Task description: Below are the records; copy each line in which "trigger" occurs.

Input for this task:
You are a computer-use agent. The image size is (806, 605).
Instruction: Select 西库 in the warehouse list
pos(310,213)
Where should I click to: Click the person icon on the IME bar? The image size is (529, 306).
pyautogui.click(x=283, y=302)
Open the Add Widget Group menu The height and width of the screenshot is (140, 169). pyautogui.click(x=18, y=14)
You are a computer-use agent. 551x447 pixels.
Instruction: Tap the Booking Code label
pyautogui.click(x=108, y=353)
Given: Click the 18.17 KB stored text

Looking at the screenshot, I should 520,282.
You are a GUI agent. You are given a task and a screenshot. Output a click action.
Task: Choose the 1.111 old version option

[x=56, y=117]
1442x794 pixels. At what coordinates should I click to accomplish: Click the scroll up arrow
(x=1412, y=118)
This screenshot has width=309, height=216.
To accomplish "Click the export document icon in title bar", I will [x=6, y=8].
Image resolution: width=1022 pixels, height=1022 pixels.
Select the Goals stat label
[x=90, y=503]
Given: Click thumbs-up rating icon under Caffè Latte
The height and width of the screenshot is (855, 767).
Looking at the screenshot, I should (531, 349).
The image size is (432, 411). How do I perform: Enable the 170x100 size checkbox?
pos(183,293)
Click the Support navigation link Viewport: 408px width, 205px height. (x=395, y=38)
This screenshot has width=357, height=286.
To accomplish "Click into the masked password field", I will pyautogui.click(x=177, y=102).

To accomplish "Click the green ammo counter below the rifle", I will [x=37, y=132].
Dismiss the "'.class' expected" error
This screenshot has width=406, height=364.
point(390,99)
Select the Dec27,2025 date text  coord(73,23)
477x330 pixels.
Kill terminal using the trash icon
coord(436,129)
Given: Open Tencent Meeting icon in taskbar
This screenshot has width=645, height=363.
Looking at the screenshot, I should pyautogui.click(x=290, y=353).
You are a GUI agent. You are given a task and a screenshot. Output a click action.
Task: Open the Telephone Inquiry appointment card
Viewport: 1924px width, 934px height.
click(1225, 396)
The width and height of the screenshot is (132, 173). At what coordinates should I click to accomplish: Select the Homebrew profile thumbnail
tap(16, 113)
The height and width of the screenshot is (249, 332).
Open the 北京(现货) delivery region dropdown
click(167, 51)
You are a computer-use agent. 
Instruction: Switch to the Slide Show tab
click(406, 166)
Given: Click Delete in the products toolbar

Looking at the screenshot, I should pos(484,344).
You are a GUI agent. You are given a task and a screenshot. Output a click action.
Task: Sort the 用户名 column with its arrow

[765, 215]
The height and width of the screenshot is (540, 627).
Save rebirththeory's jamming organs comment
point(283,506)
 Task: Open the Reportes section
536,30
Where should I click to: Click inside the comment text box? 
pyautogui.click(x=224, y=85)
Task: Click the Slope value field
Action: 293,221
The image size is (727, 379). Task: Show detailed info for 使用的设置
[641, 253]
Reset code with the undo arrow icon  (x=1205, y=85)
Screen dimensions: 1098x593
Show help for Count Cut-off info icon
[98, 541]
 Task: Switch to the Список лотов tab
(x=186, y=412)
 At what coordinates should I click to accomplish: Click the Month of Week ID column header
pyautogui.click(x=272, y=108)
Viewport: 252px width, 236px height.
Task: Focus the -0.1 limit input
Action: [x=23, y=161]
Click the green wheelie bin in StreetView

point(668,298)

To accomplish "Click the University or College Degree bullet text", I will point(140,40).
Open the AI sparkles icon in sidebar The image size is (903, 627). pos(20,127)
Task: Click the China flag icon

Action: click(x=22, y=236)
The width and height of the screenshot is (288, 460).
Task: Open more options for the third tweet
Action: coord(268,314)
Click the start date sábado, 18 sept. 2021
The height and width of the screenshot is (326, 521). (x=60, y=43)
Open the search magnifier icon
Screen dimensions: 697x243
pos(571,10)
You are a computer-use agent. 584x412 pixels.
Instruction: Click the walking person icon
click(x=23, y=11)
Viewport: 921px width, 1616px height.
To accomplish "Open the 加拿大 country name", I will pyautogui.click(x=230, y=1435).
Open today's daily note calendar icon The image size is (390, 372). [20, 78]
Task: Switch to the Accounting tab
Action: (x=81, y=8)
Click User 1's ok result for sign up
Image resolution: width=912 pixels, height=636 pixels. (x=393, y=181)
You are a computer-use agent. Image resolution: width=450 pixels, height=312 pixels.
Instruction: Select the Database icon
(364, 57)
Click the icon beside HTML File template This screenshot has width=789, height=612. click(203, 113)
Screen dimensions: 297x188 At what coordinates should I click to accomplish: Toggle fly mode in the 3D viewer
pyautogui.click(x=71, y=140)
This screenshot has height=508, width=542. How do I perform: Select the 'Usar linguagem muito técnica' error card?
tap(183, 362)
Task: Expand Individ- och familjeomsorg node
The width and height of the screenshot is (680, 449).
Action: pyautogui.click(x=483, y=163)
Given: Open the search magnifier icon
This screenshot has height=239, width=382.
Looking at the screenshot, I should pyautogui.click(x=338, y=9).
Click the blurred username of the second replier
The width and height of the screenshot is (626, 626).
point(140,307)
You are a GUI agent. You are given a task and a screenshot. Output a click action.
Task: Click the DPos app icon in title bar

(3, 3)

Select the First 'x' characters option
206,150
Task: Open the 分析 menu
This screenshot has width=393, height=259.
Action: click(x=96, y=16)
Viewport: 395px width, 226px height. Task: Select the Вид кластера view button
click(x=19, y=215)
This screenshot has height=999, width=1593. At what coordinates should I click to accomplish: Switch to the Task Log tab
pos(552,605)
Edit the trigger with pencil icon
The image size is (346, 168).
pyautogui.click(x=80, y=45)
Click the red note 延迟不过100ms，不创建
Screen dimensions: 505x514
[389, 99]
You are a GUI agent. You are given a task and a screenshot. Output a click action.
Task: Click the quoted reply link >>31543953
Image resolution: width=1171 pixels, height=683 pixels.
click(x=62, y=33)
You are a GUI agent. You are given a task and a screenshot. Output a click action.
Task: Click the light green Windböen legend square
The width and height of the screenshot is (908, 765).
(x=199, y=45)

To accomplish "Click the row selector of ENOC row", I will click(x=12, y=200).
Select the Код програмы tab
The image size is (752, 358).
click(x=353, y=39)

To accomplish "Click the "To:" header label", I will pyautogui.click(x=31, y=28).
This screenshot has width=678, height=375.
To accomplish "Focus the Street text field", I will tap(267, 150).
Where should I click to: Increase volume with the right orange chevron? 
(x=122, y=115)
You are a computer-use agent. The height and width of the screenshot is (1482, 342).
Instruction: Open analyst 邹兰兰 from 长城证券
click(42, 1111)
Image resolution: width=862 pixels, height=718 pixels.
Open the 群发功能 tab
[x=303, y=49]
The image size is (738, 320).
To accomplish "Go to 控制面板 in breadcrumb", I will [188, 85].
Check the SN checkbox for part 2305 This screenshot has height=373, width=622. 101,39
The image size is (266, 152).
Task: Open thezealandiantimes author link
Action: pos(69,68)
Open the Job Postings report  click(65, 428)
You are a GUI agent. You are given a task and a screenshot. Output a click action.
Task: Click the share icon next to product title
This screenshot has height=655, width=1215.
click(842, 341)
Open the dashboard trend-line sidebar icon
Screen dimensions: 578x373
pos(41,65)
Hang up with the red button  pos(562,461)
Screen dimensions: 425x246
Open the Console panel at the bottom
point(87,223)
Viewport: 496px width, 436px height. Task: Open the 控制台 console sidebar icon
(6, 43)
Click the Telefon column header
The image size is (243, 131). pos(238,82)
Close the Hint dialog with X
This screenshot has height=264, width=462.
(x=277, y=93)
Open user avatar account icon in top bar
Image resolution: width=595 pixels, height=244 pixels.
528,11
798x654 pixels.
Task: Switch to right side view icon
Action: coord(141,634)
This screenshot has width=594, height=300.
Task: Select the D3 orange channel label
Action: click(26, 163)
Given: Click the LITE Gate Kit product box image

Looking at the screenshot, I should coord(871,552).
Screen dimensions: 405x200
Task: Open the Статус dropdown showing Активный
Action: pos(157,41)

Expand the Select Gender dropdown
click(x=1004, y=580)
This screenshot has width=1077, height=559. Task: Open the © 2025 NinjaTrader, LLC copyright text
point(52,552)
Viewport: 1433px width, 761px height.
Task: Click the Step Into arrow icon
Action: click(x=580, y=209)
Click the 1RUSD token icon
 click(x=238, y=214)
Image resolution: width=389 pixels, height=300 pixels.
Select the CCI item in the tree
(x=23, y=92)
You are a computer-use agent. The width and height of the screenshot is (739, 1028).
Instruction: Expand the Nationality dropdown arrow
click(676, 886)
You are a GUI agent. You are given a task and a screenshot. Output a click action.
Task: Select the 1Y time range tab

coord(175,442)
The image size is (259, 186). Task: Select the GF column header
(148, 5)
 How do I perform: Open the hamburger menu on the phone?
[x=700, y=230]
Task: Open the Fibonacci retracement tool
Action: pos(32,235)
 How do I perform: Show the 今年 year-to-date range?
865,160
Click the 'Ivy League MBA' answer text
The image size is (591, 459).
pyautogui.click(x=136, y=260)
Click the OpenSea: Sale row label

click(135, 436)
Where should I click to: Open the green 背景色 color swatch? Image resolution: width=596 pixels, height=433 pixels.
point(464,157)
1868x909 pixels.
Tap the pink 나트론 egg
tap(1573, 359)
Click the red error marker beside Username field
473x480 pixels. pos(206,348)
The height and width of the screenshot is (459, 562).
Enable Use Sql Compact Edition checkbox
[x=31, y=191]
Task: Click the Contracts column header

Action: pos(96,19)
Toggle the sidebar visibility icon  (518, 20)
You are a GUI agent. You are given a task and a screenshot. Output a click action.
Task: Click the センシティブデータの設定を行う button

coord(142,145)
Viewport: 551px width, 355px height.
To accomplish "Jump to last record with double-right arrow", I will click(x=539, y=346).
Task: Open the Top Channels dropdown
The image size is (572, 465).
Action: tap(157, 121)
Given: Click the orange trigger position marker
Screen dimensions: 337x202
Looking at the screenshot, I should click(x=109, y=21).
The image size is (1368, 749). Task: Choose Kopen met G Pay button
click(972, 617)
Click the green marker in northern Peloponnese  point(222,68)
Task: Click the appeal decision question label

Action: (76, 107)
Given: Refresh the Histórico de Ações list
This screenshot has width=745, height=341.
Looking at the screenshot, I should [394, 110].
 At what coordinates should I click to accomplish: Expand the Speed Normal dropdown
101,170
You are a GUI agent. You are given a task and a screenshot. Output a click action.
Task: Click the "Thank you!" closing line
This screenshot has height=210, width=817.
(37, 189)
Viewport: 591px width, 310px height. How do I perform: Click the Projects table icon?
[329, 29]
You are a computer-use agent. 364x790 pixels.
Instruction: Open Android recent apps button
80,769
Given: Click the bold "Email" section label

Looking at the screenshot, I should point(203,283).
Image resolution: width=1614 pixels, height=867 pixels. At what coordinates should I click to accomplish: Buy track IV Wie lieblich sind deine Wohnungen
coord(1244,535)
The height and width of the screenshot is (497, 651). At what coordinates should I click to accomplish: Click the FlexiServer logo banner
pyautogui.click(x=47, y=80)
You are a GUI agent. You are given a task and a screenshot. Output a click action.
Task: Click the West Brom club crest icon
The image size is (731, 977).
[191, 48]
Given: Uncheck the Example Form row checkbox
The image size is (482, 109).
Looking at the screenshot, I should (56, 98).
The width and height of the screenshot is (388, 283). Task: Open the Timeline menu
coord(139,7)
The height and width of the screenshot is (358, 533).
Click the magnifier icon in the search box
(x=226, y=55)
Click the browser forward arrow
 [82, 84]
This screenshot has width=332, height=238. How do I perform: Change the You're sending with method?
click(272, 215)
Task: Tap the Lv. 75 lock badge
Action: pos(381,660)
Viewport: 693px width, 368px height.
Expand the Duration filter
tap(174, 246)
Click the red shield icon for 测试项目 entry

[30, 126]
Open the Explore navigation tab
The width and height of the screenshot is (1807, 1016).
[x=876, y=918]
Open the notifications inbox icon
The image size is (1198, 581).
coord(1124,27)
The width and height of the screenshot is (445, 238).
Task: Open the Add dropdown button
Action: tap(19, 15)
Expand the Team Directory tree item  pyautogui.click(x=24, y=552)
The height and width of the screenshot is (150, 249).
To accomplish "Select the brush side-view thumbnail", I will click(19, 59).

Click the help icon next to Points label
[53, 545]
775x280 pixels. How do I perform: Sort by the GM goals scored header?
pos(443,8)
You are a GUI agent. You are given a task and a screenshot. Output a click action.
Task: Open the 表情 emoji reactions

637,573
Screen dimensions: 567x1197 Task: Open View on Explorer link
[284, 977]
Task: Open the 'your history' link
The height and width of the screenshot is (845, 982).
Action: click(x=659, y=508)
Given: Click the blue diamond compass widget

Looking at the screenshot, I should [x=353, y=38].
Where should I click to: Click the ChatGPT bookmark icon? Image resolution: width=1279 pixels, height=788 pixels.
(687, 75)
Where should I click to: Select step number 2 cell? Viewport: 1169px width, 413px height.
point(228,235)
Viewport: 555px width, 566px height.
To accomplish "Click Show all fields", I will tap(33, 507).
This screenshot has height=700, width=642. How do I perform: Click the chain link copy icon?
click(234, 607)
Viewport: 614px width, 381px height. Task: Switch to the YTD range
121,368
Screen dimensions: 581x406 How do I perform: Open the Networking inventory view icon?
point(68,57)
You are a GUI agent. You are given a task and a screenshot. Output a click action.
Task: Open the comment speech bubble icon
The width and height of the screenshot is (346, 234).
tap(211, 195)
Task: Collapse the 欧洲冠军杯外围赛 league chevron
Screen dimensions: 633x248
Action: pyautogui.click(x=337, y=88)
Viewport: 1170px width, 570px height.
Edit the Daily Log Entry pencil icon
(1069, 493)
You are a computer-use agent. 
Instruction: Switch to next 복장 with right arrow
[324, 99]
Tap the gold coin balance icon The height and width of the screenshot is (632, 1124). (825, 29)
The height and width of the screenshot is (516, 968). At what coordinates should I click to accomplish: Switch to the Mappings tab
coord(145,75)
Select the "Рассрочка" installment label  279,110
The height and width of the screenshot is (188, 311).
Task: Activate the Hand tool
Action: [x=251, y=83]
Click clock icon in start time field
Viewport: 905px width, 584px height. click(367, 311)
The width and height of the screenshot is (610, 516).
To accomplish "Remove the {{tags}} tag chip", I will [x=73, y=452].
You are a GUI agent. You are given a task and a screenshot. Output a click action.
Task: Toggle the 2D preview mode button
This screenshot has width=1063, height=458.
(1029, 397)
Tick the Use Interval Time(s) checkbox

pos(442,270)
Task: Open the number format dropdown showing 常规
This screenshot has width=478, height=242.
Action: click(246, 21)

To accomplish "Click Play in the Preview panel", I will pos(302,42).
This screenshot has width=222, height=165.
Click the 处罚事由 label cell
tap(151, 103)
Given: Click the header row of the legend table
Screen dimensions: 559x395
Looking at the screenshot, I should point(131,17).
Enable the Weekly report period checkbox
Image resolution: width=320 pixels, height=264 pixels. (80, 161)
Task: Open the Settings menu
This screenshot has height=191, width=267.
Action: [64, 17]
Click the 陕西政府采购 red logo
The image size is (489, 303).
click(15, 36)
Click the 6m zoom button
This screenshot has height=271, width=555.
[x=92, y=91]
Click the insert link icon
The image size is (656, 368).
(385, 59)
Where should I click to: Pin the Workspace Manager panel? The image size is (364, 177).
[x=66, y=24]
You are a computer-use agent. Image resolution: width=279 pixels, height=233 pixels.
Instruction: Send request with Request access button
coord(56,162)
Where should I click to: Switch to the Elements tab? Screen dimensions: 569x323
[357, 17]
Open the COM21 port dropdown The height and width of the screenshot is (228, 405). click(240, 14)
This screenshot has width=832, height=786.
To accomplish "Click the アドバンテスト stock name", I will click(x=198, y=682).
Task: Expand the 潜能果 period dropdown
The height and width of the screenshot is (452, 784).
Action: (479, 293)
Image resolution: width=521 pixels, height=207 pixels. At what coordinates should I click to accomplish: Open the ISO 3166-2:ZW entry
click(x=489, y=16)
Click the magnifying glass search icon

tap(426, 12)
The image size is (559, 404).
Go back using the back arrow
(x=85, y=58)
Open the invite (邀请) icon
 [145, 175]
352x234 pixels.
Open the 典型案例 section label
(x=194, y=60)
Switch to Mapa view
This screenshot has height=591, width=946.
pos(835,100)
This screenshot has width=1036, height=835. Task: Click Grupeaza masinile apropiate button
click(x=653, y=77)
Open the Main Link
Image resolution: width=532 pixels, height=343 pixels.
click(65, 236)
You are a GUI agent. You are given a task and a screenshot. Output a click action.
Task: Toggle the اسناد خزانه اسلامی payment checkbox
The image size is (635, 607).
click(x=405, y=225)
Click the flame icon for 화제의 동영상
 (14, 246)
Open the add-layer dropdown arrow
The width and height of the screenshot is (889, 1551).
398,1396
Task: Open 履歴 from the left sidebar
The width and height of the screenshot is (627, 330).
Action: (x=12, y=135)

Task solution:
Edit the trigger with pencil icon
Given: Click the orange trigger position marker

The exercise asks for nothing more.